(Items for locating displayed things)
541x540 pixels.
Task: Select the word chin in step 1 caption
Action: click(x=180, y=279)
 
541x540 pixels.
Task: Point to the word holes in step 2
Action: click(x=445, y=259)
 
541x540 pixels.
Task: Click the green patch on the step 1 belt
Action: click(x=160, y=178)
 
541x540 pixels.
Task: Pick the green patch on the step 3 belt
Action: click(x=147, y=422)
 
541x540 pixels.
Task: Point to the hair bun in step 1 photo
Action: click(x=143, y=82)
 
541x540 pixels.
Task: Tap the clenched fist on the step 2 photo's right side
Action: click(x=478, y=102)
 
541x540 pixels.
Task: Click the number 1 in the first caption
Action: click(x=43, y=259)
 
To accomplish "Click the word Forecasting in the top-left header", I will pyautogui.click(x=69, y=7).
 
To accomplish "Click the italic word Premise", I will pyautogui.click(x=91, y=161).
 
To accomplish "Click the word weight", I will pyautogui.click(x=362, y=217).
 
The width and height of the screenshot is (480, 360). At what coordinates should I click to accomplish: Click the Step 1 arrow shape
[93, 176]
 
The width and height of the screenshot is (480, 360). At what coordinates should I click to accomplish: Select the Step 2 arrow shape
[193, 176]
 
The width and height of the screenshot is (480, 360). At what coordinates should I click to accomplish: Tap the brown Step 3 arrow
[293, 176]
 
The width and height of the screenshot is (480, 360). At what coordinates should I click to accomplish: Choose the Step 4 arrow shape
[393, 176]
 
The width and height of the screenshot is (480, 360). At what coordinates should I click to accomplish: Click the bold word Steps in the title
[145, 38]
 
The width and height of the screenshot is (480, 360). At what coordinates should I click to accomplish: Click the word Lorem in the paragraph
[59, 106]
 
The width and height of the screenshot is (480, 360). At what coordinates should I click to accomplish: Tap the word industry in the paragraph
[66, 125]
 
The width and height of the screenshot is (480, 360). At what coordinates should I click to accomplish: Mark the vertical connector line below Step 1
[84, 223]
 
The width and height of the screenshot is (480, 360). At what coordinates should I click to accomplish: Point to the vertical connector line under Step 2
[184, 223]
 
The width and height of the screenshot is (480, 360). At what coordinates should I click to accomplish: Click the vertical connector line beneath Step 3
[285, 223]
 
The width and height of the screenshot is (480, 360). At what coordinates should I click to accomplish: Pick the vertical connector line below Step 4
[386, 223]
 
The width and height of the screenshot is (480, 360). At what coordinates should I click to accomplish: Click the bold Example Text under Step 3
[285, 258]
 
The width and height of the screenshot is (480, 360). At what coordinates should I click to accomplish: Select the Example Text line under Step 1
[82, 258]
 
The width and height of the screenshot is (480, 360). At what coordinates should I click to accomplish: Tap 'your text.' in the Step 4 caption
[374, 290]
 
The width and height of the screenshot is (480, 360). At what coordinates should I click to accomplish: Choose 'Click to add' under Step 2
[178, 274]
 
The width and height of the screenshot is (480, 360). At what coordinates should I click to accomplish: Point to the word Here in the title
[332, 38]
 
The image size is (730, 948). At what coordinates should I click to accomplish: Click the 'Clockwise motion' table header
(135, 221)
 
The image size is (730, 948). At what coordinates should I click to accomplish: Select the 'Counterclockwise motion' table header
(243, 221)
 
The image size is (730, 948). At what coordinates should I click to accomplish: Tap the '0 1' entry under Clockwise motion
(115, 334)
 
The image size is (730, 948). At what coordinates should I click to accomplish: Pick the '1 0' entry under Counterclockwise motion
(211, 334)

▸ **STATED EXERCISE**:
Copy every item above word for word, keeping each line as it appears.

▸ **TASK ANSWER**:
541x540 pixels.
Task: Select the word chin in step 1 caption
Action: click(x=180, y=279)
 
541x540 pixels.
Task: Point to the word holes in step 2
Action: click(x=445, y=259)
 
541x540 pixels.
Task: Click the green patch on the step 1 belt
Action: click(x=160, y=178)
 
541x540 pixels.
Task: Pick the green patch on the step 3 belt
Action: click(x=147, y=422)
 
541x540 pixels.
Task: Point to the hair bun in step 1 photo
Action: click(x=143, y=82)
 
541x540 pixels.
Task: Tap the clenched fist on the step 2 photo's right side
Action: click(x=478, y=102)
 
541x540 pixels.
Task: Click the number 1 in the first caption
Action: click(x=43, y=259)
 
To accomplish "Click the word Forecasting in the top-left header", I will pyautogui.click(x=69, y=7).
 
To accomplish "Click the italic word Premise", I will pyautogui.click(x=91, y=161).
 
To accomplish "Click the word weight", I will pyautogui.click(x=362, y=217).
 
The width and height of the screenshot is (480, 360). At what coordinates should I click to accomplish: Click the Step 1 arrow shape
[93, 176]
 
The width and height of the screenshot is (480, 360). At what coordinates should I click to accomplish: Select the Step 2 arrow shape
[193, 176]
 
The width and height of the screenshot is (480, 360). At what coordinates should I click to accomplish: Tap the brown Step 3 arrow
[293, 176]
 
The width and height of the screenshot is (480, 360). At what coordinates should I click to accomplish: Choose the Step 4 arrow shape
[393, 176]
 
The width and height of the screenshot is (480, 360). At what coordinates should I click to accomplish: Click the bold word Steps in the title
[145, 38]
 
The width and height of the screenshot is (480, 360). At what coordinates should I click to accomplish: Click the word Lorem in the paragraph
[59, 106]
 
The width and height of the screenshot is (480, 360). At what coordinates should I click to accomplish: Tap the word industry in the paragraph
[66, 125]
 
The width and height of the screenshot is (480, 360). At what coordinates should I click to accomplish: Mark the vertical connector line below Step 1
[84, 223]
 
The width and height of the screenshot is (480, 360). At what coordinates should I click to accomplish: Point to the vertical connector line under Step 2
[184, 223]
 
The width and height of the screenshot is (480, 360). At what coordinates should I click to accomplish: Click the vertical connector line beneath Step 3
[285, 223]
 
The width and height of the screenshot is (480, 360). At what coordinates should I click to accomplish: Pick the vertical connector line below Step 4
[386, 223]
 
The width and height of the screenshot is (480, 360). At what coordinates should I click to accomplish: Click the bold Example Text under Step 3
[285, 258]
 
The width and height of the screenshot is (480, 360). At what coordinates should I click to accomplish: Select the Example Text line under Step 1
[82, 258]
 
The width and height of the screenshot is (480, 360). At what coordinates should I click to accomplish: Tap 'your text.' in the Step 4 caption
[374, 290]
 
The width and height of the screenshot is (480, 360). At what coordinates should I click to accomplish: Choose 'Click to add' under Step 2
[178, 274]
 
The width and height of the screenshot is (480, 360). At what coordinates should I click to accomplish: Point to the word Here in the title
[332, 38]
 
The image size is (730, 948). At what coordinates should I click to accomplish: Click the 'Clockwise motion' table header
(135, 221)
 
The image size is (730, 948). At what coordinates should I click to accomplish: Select the 'Counterclockwise motion' table header
(243, 221)
 
The image size is (730, 948). At what coordinates should I click to accomplish: Tap the '0 1' entry under Clockwise motion
(115, 334)
 
The image size is (730, 948). At what coordinates should I click to accomplish: Pick the '1 0' entry under Counterclockwise motion
(211, 334)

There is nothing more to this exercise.